Once we got to her house, I puked. My mom immediately thought I had COVID. She rushed me to urgent care where I tested negative. However, the doctor told us to go straight to the hospital in case it was appendicitis.

When we got to the hospital, it took forever to get a bed, but once they got me in I was rushed to the MRI machine. The doctors found a cyst on my ovary, and they knew I needed emergency surgery to remove it, but didn’t have a pediatric gynecologist on call. I was then rushed via ambulance to a different hospital, where they promised they would try to save my ovary, but it was most likely dead. They were right.

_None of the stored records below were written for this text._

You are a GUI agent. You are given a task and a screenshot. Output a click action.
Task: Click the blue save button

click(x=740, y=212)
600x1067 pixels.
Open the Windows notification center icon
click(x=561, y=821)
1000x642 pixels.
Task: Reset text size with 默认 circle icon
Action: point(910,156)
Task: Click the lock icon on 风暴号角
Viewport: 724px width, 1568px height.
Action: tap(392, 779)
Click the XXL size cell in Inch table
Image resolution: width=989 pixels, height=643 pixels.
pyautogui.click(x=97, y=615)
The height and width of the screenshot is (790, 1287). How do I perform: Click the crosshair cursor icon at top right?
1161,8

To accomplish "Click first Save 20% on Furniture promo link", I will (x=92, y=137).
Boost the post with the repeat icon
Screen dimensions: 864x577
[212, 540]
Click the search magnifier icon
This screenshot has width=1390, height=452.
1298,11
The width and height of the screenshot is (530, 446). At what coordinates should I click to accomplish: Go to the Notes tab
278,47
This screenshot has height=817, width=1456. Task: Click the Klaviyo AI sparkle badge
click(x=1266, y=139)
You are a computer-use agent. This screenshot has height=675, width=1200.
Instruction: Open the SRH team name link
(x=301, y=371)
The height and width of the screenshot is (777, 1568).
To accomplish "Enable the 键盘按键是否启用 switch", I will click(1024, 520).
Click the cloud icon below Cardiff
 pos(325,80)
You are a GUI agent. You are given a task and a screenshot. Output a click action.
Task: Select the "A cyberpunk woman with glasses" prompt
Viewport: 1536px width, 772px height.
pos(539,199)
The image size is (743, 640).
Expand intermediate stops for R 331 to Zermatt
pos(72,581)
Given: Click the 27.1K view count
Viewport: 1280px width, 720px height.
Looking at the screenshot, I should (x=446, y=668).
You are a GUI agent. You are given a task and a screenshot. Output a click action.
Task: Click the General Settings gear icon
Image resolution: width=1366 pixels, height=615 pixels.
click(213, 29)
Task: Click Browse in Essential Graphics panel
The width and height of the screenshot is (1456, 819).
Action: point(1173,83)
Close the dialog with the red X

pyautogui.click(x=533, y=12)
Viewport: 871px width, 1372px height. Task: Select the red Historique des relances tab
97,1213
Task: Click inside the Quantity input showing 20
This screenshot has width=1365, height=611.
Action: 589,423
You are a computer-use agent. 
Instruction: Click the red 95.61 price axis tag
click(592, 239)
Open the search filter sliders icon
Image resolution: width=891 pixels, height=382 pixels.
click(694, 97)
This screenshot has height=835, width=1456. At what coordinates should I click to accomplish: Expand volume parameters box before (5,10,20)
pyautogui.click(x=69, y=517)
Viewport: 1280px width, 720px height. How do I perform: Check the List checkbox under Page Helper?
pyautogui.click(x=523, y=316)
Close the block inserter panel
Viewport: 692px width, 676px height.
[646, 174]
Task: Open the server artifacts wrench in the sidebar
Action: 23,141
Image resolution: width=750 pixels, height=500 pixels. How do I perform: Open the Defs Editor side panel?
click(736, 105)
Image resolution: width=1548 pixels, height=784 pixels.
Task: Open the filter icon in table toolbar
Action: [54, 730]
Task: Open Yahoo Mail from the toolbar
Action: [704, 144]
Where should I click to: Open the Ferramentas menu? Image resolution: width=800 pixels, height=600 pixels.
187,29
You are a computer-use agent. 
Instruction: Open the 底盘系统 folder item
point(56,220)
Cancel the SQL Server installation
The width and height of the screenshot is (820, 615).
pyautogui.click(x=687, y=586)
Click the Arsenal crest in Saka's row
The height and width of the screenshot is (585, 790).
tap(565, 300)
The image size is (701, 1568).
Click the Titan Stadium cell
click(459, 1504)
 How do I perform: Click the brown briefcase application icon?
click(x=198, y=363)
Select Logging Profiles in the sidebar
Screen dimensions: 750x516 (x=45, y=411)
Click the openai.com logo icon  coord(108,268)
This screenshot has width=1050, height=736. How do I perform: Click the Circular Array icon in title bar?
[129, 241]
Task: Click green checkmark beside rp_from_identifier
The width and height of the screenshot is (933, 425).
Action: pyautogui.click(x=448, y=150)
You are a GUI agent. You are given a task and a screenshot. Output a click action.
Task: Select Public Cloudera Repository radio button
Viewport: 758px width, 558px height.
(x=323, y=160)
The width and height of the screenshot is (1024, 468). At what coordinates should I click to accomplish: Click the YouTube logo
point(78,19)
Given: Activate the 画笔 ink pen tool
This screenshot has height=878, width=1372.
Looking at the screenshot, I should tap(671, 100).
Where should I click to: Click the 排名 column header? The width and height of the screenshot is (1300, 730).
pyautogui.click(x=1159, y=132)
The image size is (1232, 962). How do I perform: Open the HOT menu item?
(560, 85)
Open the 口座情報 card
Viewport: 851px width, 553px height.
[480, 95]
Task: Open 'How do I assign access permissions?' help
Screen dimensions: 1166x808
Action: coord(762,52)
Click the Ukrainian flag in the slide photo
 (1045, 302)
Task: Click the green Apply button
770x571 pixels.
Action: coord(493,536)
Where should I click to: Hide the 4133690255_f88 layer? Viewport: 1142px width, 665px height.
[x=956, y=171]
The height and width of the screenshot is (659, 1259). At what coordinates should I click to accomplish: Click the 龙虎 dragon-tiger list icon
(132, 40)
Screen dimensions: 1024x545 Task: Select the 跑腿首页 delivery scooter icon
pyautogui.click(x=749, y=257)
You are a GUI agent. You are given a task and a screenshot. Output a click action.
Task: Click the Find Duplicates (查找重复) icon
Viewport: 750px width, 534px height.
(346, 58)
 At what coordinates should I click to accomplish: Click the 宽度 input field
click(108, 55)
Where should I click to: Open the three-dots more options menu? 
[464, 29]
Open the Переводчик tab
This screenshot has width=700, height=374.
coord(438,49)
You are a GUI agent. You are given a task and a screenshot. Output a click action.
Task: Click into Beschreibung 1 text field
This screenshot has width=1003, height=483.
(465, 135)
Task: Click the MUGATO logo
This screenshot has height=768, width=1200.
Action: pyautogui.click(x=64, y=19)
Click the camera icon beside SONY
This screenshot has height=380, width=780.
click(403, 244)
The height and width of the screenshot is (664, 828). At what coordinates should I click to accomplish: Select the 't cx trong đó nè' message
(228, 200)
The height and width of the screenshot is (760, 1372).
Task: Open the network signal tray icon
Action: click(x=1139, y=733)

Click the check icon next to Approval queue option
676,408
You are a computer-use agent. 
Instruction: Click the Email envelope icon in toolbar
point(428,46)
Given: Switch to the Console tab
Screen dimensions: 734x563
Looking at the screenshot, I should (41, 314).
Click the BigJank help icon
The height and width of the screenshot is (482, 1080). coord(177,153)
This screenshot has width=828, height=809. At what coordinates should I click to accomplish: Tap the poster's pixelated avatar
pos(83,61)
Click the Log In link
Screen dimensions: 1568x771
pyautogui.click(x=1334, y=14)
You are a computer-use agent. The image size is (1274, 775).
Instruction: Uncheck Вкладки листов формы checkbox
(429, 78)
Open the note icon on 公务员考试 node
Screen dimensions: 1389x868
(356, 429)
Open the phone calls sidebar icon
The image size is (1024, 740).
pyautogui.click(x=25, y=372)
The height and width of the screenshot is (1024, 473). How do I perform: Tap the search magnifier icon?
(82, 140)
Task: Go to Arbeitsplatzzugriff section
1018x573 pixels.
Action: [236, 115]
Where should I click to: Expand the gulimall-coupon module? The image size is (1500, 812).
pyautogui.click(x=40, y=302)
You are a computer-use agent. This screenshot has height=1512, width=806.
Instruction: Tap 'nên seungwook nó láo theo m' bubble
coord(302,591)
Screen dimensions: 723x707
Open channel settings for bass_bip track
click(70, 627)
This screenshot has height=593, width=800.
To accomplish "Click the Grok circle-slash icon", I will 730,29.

After the surgery, doctors told my parents that due to the size of the cyst, which was similar to a softball, it flipped and suffocated my ovary which caused the pain. After the surgery, my gynecologist diagnosed me with PCOS and diabetes. I later learned that my chances of having a biological family would be limited, and that I might need to rely on the seventeen eggs I froze.

Looking back, it is surreal how quickly everything happened: from a normal morning, to emergency surgery, to life-changing diagnoses. At such a young age, I was forced to process things most people don’t think about until much later, such as fertility, chronic illness, and long-term health. Losing an ovary and learning about my limited chances of having a biological family was incredibly difficult, but it also gave me a new perspective on resilience and awareness.

Living with PCOS and diabetes isn’t something I chose, but it’s something I’ve learned to navigate. My story isn’t just about what happened to me, but about learning to advocate for myself, understanding my body, and sharing my experience so others don’t feel alone. If anything, this experience has shown me that even at my lowest, I was stronger than I had ever imagined.